Q. In my dialogue with Bill Craig, I pressed him with the notion of Hebrews using myths. My own study of the matter shows that they were demythologizing if anything other familiar ANE ideas and sagas. They simply weren’t a myth making people, so I had problems with the notion that about one verse of Genesis 2-3 reflected some historical kernel, and I gather you would agree and he suggests all we can know is that there was a historical Adam and Eve which he locates with Heidelberg man. I honestly think Paul and Jesus would be surprised to hear all this. They seem clearly to take Adam and Eve as historical persons, not merely literary figures, especially in Rom. 5. What do you think?
A. My understanding is aligned with yours. It does seem to me that the Bible’s conversation with ANE literature more about debunking myths than borrowing them. It seems to be saying, “you’ve heard one story, but here is what really happened.” That isn’t the sort of relationship that lends it self to dismissing most of Genesis as fictional stories with no historical truth.
Of course, we should agree with Craig that our faith doesn’t require reading Genesis as largely historical. However, it seems that something is lost if we don’t. For Craig, placing Adam and Eve at the headwaters of “humanness” 700,000 years ago is worth the price of reading most of Genesis 1-11 as mythology. This seems to be too high a price to pay, especially because the grounding for placing Adam and Eve at the headwaters of “humanness” is so weak.
Perhaps someone can make a case that Adam and Eve are the first fully human minds on the planet, but I’m skeptical. He reads most of Genesis as mythological, except he insists on a hyper-literalistic reading of Genesis 2:5, out of conversation with the surrounding context. This sort of reading seems inconsistent with, out of step with, the genre-based argument his making. On another level, both in Craig’s argument and with his critics, there seems to be a central equivocation between “genre” and “fiction vs. non-fiction.” Genre pertains primarily to the form and style of writing, not whether the subject of the text should be taken as fictional or not.

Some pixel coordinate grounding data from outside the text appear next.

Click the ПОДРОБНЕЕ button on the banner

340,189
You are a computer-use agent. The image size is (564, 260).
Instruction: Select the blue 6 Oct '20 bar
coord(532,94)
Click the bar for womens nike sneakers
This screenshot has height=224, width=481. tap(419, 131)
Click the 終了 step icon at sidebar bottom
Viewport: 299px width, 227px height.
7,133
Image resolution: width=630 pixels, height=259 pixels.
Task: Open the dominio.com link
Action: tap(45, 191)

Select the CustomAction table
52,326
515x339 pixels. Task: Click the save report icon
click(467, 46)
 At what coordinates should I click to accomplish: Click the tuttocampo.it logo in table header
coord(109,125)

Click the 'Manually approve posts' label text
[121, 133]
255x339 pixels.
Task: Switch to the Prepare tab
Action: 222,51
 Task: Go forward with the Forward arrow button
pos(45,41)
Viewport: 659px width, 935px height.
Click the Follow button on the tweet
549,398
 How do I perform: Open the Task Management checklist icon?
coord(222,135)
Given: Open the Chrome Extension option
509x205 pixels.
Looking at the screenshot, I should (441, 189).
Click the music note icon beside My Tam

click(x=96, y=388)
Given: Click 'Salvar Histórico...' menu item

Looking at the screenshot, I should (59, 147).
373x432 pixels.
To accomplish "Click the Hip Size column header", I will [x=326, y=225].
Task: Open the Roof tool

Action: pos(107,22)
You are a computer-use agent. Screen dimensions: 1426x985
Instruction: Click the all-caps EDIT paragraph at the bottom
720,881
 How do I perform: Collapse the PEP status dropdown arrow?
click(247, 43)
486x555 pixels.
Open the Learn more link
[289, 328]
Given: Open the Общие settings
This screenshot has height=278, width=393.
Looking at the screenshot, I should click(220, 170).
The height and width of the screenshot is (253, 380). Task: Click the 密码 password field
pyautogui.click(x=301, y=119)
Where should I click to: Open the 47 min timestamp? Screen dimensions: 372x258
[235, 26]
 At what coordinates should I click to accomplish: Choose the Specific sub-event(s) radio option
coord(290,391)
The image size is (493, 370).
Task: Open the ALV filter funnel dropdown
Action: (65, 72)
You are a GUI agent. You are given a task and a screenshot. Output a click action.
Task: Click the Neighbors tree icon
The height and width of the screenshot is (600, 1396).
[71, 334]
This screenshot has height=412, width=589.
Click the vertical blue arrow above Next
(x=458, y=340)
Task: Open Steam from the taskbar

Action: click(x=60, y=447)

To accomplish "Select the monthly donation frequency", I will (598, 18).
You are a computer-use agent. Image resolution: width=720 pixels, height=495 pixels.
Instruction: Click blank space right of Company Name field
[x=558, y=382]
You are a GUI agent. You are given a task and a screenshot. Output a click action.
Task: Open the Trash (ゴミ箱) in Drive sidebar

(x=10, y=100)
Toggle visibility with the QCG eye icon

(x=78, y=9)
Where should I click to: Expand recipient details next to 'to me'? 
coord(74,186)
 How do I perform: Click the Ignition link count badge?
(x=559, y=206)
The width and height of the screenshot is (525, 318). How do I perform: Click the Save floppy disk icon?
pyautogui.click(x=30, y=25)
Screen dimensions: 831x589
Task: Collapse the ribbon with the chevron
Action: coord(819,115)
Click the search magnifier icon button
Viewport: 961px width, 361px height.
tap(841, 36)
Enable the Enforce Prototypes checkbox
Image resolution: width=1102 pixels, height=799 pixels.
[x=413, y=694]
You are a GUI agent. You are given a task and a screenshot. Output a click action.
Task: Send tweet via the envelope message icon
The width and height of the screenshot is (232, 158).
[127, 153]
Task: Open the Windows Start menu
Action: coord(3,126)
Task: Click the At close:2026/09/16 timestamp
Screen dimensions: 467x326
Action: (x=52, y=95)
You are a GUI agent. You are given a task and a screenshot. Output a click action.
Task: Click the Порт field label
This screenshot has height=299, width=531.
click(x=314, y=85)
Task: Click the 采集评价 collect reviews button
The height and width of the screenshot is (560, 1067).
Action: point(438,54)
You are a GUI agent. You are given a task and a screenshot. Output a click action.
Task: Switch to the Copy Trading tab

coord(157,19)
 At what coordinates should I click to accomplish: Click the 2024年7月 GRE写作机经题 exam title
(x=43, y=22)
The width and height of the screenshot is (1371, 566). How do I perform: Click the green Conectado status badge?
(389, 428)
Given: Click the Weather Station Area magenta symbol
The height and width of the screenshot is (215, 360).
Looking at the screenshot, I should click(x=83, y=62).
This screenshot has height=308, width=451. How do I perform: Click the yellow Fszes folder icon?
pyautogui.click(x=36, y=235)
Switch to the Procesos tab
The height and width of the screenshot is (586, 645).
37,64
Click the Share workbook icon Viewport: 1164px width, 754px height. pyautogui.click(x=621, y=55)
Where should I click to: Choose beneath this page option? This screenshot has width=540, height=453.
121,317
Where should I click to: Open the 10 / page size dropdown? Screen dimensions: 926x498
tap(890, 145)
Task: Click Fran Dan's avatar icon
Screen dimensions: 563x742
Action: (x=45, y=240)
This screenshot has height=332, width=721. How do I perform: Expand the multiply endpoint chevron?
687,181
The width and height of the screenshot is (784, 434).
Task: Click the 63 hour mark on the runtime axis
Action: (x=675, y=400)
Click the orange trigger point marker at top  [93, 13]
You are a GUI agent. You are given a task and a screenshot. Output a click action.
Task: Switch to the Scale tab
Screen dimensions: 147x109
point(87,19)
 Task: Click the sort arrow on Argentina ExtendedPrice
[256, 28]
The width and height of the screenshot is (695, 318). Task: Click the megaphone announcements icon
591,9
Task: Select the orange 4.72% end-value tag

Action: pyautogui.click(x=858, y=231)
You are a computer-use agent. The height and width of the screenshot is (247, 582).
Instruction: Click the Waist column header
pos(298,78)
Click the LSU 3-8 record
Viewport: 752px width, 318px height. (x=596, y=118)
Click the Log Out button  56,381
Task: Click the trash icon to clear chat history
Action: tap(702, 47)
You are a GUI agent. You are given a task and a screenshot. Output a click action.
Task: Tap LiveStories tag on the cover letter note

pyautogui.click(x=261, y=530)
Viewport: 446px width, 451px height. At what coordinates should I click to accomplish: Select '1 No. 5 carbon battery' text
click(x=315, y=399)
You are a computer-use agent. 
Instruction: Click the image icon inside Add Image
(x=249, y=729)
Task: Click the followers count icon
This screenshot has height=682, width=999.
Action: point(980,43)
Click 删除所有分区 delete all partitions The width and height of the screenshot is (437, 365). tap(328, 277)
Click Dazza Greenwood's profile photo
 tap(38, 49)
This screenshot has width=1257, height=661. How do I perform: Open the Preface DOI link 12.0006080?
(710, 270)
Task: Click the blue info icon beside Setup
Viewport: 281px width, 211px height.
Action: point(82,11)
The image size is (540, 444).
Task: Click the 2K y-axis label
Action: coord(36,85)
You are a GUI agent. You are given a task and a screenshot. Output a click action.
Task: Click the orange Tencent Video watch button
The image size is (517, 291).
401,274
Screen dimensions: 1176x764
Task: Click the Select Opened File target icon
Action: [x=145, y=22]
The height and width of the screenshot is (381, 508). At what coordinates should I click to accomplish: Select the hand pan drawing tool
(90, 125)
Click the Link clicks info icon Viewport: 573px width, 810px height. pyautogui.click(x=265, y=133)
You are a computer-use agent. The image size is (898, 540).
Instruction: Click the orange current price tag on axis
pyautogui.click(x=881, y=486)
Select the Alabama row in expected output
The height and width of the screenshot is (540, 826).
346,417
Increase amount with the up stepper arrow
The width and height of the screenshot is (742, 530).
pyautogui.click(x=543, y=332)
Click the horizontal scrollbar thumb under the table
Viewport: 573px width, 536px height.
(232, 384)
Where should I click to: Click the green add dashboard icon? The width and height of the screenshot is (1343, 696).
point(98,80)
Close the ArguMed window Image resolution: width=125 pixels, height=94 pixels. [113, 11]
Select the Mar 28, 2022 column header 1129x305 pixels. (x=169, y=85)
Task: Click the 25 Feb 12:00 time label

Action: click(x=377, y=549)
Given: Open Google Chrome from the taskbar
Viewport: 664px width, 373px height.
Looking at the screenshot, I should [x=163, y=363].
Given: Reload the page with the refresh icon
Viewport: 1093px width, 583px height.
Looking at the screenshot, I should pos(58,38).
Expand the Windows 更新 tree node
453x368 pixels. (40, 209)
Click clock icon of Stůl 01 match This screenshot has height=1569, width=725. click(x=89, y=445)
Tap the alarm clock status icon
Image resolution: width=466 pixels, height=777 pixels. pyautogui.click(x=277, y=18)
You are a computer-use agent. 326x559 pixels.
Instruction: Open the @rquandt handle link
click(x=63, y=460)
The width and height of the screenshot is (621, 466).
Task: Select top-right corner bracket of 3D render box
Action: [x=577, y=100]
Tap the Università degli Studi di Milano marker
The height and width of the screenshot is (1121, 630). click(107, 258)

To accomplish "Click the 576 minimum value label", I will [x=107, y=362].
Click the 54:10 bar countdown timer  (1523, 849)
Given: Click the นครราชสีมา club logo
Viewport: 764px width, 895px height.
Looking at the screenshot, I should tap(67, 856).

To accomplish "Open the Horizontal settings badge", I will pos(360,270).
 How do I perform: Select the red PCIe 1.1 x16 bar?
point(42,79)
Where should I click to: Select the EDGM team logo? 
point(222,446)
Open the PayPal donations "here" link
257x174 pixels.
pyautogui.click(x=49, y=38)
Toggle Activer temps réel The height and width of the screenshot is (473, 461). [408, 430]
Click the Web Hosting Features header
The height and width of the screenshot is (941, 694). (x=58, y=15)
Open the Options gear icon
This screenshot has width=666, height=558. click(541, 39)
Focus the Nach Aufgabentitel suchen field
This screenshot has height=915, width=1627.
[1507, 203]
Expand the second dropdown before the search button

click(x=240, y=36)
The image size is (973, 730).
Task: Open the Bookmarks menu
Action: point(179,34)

We can agree that a portion of text is poetry. But there are poems about fictional events, and others about non-fictional events. Even non-fictional poems have non-literal elements, but which is which? We can say that a book is in the genre of a “graphic novel,” which is to say it is a comic book. But there are non-fiction comic books. It would be a mistake to think a book about Dietrich Bonhoeffer is describing a fictional person, merely due to consideration of genre.
Similarly, even if Genesis is in the genre of myth, this tells us nothing about whether it is a fictional myth. For all the discussion about genre, the real question, it seems, is what specifically should be taken as figurative fiction, or not. Determining the genera as “poetry” or “comic book” or “myth” does little to answer this question.
In the end, most Evangelicals see intrinsic value in understanding Scripture as referent to some historical reality. The richer the connections to history are, the better. For that reason, I think most Evangelicals will prefer a more recent Adam and Eve.